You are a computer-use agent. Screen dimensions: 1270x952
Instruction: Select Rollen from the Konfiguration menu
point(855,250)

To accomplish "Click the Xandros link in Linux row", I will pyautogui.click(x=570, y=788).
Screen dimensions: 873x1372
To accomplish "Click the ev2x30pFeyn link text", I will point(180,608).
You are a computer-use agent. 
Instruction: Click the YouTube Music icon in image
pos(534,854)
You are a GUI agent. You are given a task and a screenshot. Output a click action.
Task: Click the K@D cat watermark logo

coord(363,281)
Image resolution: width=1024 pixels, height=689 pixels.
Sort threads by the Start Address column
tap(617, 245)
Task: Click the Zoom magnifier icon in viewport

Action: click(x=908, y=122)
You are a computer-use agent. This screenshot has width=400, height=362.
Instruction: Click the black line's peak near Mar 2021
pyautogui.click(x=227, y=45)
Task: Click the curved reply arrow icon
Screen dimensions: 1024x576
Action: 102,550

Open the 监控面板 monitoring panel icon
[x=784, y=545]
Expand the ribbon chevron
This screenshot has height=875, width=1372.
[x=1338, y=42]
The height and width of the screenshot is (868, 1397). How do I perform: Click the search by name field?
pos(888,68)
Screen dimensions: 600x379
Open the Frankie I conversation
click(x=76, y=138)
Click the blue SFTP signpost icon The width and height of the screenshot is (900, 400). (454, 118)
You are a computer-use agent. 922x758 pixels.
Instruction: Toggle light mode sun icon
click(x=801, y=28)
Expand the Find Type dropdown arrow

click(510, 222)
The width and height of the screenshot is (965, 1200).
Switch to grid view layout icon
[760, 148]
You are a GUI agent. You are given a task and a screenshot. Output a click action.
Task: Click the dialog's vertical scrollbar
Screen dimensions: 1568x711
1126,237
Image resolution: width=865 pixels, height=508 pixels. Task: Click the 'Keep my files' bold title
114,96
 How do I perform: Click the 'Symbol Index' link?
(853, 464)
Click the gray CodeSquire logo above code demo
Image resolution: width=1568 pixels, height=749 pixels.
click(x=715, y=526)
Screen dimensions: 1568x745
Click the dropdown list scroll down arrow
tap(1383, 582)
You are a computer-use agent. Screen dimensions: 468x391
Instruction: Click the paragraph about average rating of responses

====

• **WHAT TO WORK ON**: If a line of the material contains the word "accomplish", pick it out and copy it.

• **ANSWER AREA**:
To accomplish "Click the Xandros link in Linux row", I will pyautogui.click(x=570, y=788).
To accomplish "Click the ev2x30pFeyn link text", I will point(180,608).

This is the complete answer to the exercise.